病理診断は医療の根幹を支える基盤でありますが、その質の担保のためには、若手の教育なくして将来はありません。本分野がこれまで築いてきた伝統を継承しつつ、病理医・病理研究者の育成に力を注ぎ、地域医療への貢献と国際的発信を両立できる教室づくりに努めてまいります。
皆様のご指導、ご支援を賜りますよう、何卒よろしくお願い申し上げます。
群馬大学大学院医学系研究科 病理診断学 教授
倉田 盛人
教室沿革
病理診断学分野(旧・病理学第二講座)は、1954年に故・大根田玄寿名誉教授が慶應義塾大学より赴任し、開設されました。教室の研究は、脳血管障害をはじめとする血管病理を中心に展開され、多くの優れた病理学者を輩出しました。1980年には吉田洋二助教授が山梨医科大学教授として転出し、その後、同大学学長に就任されました。また、鈴木慶二講師は群馬大学医療短期大学(現・群馬医療福祉大学)教授として転出しました。

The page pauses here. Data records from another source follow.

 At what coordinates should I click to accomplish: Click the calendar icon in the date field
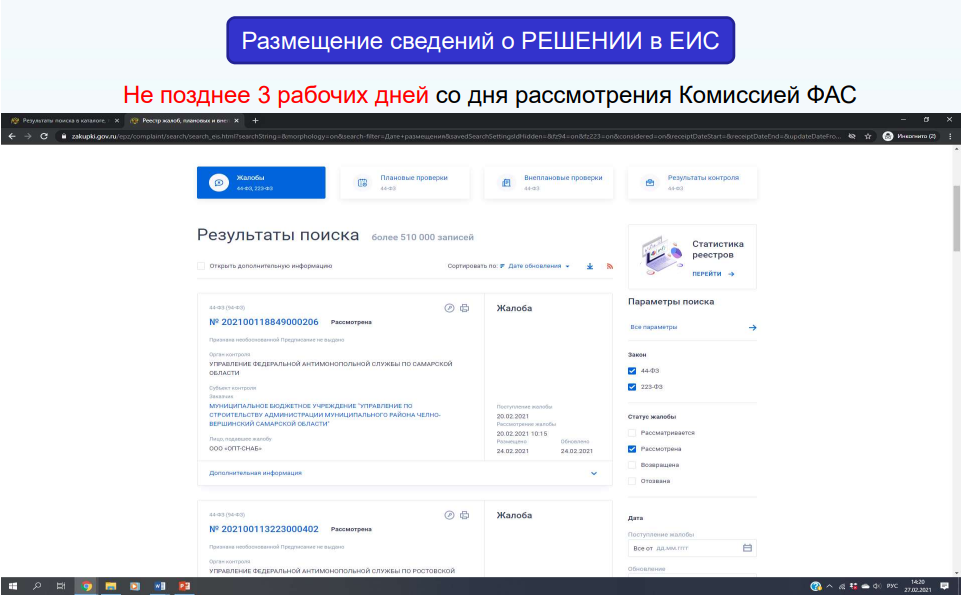747,548
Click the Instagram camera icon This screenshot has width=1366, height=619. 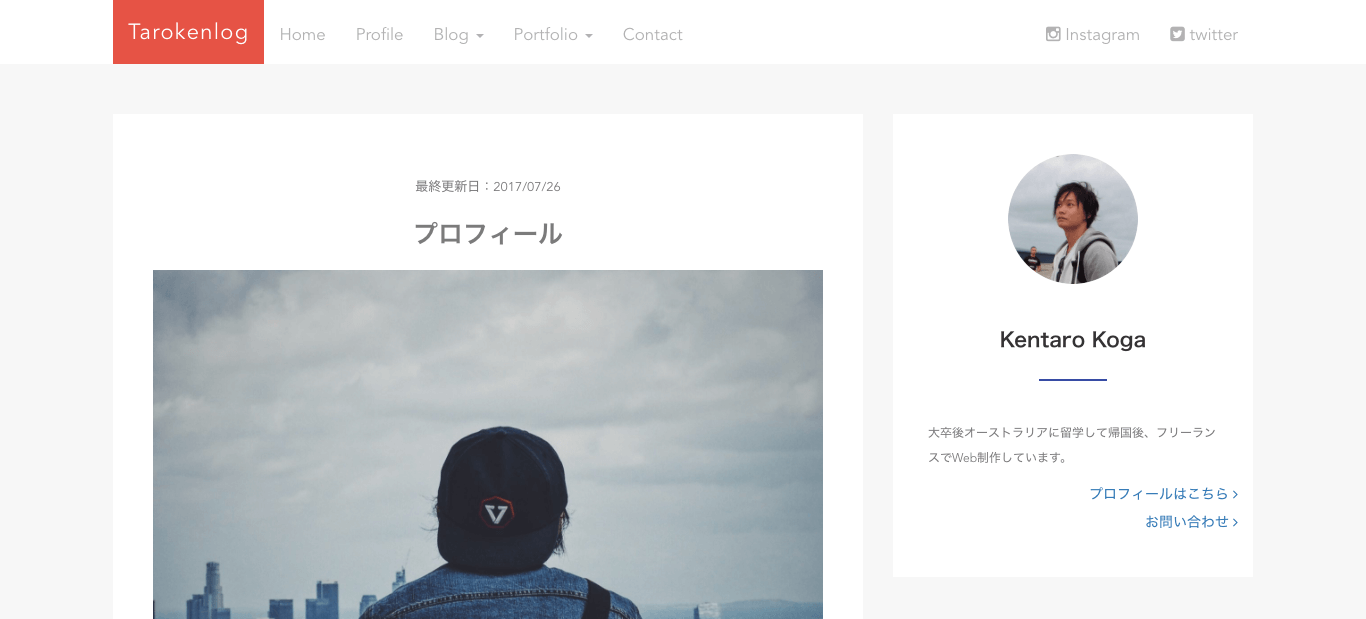pos(1053,34)
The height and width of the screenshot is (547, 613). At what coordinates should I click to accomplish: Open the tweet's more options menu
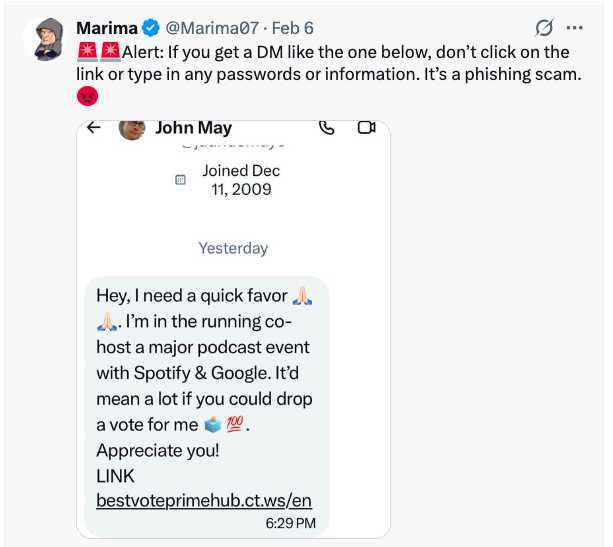tap(574, 28)
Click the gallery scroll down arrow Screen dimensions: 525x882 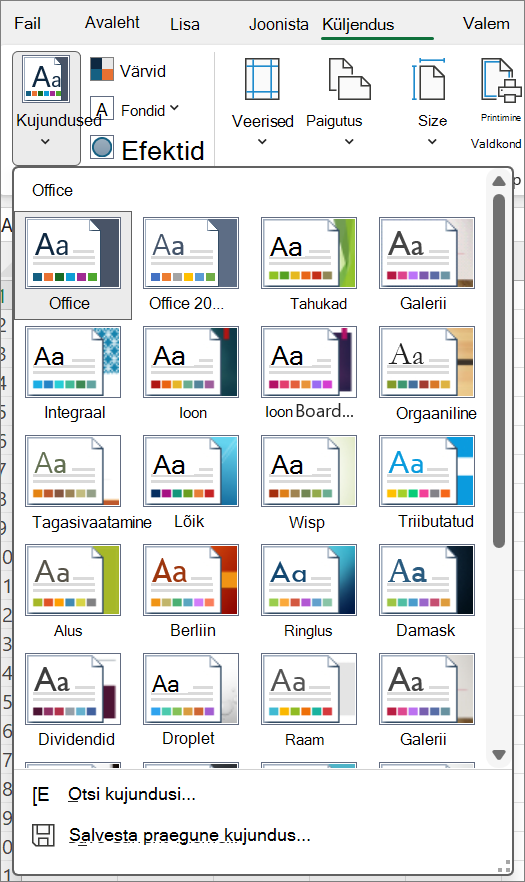pyautogui.click(x=499, y=754)
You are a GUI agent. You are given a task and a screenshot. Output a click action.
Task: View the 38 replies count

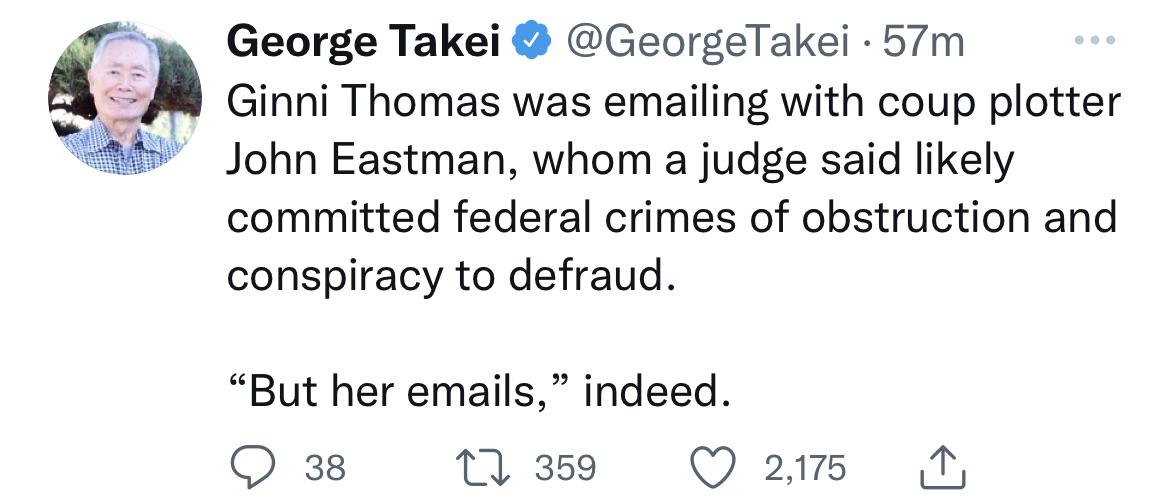coord(325,468)
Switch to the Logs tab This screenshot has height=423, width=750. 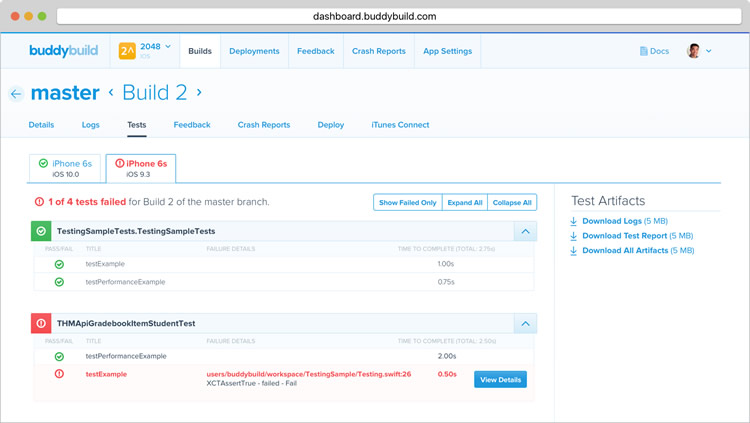(x=91, y=125)
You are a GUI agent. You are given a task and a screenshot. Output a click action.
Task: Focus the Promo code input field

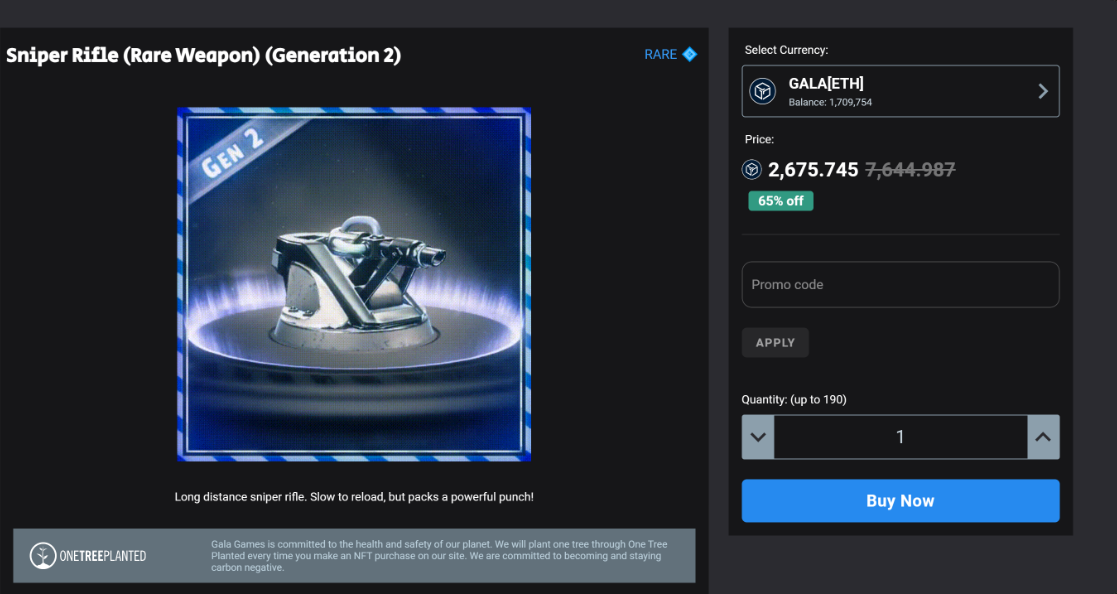coord(900,285)
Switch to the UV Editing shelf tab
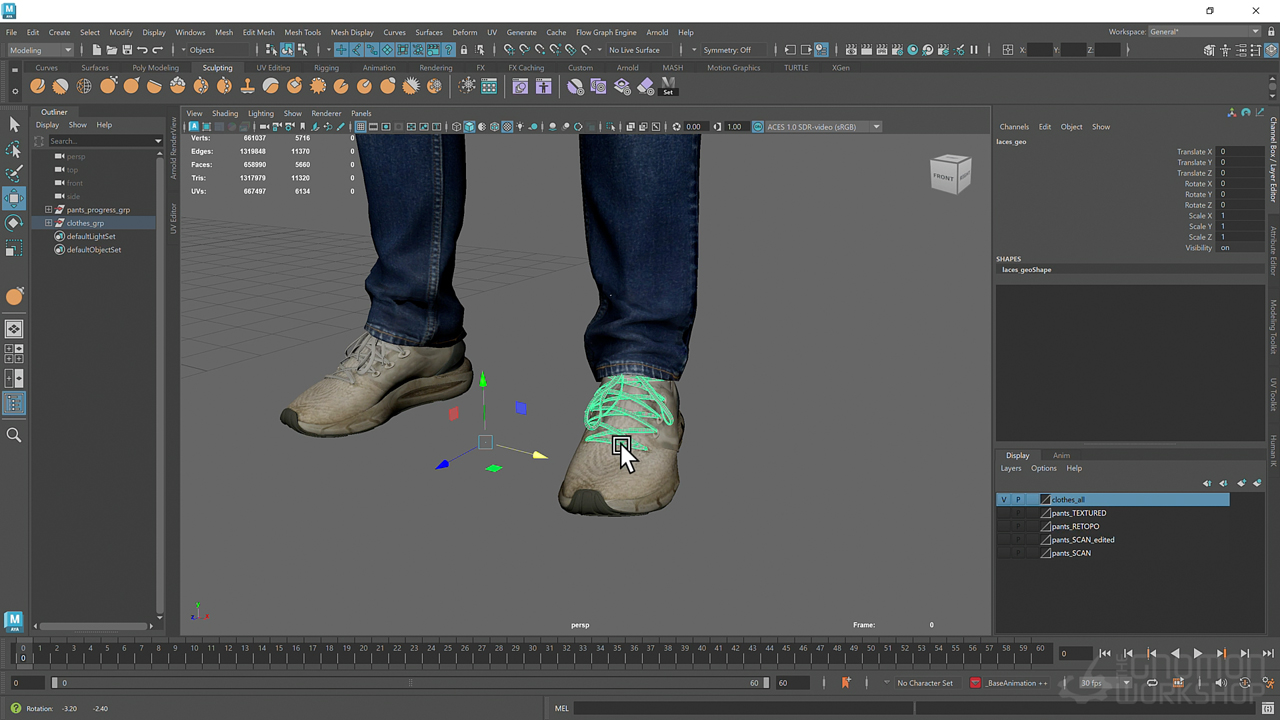This screenshot has height=720, width=1280. pyautogui.click(x=273, y=68)
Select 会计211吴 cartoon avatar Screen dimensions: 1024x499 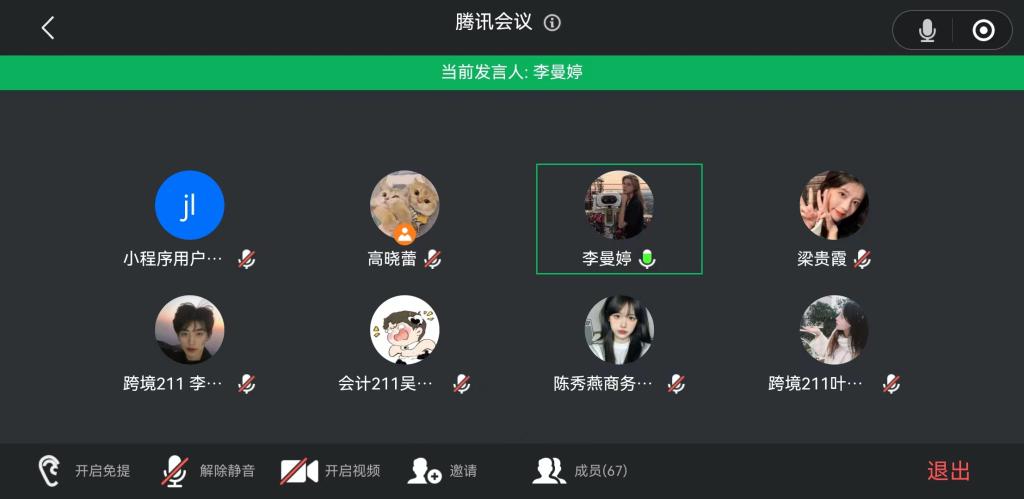point(405,329)
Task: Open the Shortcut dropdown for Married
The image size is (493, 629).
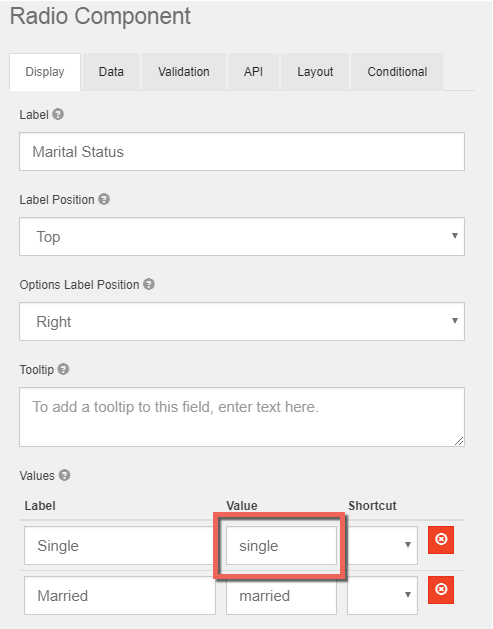Action: tap(382, 595)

1981年に大根田教授の定年退官に伴い、第2代教授として東京大学より町並陸生教授が着任しました。以後、骨・軟部腫瘍の病理および肝疾患、特に肝細胞癌の病理を研究の柱としました。1989年には国立がんセンター病理部より中島孝教授が第3代教授として着任し、腫瘍病理学を中心に幅広い研究を推進しました。1997年には福田利夫助教授が群馬大学保健学研究科へ転出し、2003年に教授へ昇任しました。2005年には小山徹也助教授が獨協医科大学医学部病理学教授として転出しました。2008年に中島教授が静岡県立がんセンターへ転出し、2009年には第4代教授として小山徹也教授が獨協医科大学より着任しました。2016年には瀬川篤記助教が群馬県立県民健康科学大学教授として転出しました。2026年3月に小山徹也教授が定年退官し、同年7月、第5代教授として東京科学大学(旧・東京医科歯科大学)より倉田盛人教授が着任いたしました。